**ASSIGNMENT**: Which lines of the entries below hold the word "sidebar"? Report each of them.

[Records drawn from a dataset]
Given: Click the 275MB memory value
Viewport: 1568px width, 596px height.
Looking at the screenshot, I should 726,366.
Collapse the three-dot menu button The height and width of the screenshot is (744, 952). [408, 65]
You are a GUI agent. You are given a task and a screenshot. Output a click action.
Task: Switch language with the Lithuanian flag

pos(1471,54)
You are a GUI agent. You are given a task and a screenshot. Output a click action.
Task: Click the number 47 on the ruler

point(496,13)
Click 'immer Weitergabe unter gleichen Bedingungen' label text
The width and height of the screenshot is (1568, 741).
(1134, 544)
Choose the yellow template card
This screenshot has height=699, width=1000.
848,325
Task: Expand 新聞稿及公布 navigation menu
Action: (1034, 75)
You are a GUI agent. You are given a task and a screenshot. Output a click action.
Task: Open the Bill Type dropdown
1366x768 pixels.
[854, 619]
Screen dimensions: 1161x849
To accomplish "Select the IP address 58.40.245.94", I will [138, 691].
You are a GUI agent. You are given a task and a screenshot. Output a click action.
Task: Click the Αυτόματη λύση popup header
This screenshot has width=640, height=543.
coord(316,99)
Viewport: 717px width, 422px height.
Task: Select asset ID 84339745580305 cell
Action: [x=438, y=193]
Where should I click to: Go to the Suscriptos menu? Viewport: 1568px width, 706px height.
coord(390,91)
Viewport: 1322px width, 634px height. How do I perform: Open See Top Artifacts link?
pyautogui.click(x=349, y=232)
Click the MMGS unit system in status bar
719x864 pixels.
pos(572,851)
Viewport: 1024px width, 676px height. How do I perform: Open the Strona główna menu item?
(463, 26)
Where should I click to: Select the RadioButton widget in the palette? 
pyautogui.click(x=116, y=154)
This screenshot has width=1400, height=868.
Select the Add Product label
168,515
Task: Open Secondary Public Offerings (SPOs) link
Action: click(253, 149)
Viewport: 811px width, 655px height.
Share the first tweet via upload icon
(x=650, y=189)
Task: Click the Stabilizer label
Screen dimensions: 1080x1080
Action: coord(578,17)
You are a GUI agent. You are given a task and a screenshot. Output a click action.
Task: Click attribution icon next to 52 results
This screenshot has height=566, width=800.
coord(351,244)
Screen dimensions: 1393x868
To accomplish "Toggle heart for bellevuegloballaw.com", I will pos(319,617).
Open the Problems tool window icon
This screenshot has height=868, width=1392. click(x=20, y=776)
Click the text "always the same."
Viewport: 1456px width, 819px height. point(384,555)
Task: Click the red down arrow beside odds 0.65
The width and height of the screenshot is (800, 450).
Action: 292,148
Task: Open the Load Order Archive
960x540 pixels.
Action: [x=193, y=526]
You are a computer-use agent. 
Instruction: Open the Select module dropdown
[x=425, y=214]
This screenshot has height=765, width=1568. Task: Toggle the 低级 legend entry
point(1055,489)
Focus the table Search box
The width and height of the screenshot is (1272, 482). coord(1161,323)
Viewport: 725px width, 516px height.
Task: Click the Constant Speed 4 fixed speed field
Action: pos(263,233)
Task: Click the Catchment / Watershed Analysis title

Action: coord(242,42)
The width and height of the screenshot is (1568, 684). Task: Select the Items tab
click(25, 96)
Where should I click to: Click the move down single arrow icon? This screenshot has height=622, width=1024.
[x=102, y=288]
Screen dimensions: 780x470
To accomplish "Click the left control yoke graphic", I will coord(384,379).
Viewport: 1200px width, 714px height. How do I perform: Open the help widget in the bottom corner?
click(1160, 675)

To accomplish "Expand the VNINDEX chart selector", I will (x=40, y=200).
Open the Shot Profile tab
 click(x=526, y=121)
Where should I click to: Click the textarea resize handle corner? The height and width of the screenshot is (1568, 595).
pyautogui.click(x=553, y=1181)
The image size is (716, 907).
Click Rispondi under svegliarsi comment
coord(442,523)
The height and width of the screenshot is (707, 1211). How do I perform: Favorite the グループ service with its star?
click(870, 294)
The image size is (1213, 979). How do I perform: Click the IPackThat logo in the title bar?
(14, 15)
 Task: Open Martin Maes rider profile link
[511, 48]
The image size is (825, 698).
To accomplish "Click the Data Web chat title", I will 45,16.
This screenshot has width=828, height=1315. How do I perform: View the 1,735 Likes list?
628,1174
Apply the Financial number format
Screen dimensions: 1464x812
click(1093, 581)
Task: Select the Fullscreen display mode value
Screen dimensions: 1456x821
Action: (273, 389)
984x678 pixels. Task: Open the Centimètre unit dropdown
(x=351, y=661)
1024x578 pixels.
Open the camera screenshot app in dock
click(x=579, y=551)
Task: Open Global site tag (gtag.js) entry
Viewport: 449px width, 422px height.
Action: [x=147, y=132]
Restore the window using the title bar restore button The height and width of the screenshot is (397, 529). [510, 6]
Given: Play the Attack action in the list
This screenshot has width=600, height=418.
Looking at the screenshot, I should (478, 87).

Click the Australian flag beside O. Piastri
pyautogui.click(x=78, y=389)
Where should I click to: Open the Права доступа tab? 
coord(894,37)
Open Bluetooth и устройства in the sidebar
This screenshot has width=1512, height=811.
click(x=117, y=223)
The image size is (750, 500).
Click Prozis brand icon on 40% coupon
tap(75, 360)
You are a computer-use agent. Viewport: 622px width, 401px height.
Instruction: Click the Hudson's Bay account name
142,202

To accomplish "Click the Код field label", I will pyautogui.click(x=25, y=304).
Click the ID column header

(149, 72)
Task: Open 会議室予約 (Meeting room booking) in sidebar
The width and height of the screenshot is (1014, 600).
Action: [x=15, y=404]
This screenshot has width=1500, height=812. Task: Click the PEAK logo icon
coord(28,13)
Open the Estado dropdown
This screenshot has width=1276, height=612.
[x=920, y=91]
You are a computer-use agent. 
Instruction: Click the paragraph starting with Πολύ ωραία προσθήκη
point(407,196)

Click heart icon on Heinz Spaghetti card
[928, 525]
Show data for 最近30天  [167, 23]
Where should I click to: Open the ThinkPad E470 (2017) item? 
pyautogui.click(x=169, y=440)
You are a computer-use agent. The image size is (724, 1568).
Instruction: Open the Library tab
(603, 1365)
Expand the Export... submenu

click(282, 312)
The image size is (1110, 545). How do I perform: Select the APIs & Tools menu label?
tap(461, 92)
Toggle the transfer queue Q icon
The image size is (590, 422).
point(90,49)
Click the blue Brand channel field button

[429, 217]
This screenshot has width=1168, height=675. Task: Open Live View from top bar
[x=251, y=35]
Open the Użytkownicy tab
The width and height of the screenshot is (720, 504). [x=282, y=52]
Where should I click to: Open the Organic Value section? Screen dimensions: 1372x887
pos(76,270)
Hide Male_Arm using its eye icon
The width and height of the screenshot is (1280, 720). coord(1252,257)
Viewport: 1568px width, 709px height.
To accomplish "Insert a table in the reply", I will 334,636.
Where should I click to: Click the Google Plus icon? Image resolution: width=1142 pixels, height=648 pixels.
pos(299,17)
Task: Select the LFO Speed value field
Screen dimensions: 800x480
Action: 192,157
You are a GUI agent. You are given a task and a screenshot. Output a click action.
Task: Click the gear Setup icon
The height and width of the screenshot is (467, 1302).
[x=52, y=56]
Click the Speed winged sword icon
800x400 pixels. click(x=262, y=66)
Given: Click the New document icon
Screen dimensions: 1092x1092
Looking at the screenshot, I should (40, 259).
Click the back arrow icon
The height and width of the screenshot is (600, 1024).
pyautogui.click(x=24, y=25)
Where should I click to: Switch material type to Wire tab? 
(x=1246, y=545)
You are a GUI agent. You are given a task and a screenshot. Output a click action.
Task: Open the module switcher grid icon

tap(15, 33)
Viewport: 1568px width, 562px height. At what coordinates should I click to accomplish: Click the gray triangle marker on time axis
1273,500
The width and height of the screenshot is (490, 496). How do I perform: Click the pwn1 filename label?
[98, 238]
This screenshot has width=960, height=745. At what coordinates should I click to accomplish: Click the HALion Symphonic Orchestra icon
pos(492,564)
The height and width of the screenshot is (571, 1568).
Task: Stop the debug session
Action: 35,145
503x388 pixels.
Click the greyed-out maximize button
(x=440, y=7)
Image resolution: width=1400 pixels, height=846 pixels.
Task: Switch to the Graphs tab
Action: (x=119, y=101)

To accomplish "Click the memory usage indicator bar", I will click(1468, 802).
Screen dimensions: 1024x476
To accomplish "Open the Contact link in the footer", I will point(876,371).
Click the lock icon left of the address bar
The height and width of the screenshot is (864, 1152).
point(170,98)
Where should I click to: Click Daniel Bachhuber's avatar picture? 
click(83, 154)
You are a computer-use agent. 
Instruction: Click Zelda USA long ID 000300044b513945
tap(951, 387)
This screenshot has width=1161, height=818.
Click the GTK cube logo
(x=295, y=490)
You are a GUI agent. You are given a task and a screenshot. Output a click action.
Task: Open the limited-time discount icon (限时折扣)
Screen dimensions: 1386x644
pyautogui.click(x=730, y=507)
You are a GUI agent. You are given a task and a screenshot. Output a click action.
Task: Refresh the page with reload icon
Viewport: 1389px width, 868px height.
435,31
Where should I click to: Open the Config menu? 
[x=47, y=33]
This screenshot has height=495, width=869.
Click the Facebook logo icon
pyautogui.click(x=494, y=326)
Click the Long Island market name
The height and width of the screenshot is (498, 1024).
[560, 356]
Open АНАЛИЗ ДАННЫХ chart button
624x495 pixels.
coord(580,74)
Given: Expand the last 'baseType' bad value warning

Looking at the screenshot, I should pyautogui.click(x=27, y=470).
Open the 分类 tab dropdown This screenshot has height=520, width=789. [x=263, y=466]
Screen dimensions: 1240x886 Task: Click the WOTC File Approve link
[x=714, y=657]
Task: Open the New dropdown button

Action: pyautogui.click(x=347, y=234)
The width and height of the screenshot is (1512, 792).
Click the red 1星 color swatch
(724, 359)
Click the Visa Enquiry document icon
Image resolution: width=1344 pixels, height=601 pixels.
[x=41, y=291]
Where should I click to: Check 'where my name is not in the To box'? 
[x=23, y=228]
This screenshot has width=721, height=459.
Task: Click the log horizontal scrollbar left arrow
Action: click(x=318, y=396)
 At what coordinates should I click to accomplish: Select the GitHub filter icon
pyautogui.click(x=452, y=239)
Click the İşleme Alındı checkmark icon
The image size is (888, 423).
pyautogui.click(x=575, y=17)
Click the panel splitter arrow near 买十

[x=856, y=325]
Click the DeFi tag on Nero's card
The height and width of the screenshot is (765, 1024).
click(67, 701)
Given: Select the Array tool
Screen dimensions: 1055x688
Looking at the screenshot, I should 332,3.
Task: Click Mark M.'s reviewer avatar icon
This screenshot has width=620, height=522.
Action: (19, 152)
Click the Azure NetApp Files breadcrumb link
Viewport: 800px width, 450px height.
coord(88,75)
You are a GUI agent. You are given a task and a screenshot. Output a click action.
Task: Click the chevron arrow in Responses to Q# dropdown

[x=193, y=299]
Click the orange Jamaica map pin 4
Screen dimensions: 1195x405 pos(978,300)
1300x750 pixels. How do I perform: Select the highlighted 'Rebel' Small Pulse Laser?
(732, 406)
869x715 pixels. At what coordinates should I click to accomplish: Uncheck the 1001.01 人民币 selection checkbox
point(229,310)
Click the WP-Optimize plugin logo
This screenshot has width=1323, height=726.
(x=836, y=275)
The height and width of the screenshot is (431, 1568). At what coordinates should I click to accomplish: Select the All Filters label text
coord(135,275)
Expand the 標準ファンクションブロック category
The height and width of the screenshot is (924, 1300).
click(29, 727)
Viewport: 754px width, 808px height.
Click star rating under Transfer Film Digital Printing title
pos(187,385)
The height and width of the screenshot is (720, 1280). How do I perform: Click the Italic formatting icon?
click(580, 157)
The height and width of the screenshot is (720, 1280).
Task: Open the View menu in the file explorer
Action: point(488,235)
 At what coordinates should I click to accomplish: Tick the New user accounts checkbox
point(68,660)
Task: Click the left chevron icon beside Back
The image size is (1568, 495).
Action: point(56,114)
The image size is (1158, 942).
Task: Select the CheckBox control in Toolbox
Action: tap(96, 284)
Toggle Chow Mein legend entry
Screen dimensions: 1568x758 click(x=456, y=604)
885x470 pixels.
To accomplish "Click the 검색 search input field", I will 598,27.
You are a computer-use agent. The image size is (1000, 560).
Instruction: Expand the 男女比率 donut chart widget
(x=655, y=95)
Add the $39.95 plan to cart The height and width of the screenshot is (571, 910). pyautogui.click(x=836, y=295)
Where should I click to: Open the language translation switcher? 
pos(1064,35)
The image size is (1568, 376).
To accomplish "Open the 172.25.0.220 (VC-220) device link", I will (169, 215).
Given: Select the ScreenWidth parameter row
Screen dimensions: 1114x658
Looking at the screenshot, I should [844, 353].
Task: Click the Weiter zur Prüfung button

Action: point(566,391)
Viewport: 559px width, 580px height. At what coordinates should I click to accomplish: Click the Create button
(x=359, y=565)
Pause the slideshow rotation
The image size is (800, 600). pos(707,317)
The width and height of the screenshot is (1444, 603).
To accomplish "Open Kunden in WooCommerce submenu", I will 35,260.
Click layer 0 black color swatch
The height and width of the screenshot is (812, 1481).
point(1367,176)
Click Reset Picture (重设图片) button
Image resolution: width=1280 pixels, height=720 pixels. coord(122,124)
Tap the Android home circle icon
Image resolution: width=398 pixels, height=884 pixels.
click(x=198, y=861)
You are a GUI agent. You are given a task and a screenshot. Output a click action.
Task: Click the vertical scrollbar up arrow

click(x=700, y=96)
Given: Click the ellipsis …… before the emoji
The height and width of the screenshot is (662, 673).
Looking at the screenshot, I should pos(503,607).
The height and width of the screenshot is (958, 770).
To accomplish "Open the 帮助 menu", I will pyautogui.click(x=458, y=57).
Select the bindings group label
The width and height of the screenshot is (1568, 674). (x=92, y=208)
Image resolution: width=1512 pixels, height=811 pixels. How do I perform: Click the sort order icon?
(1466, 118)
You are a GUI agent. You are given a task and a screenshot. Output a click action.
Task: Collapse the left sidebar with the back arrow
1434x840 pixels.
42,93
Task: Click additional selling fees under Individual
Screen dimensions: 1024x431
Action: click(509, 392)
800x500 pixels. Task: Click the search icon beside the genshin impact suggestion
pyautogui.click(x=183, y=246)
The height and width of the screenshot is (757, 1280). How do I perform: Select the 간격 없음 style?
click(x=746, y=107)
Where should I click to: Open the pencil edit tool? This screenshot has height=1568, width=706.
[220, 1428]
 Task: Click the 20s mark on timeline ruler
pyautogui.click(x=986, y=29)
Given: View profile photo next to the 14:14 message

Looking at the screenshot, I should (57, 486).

**SOLUTION FOR THIS PROBLEM**:
Open Bluetooth и устройства in the sidebar
Task: Open 会議室予約 (Meeting room booking) in sidebar
Task: Collapse the left sidebar with the back arrow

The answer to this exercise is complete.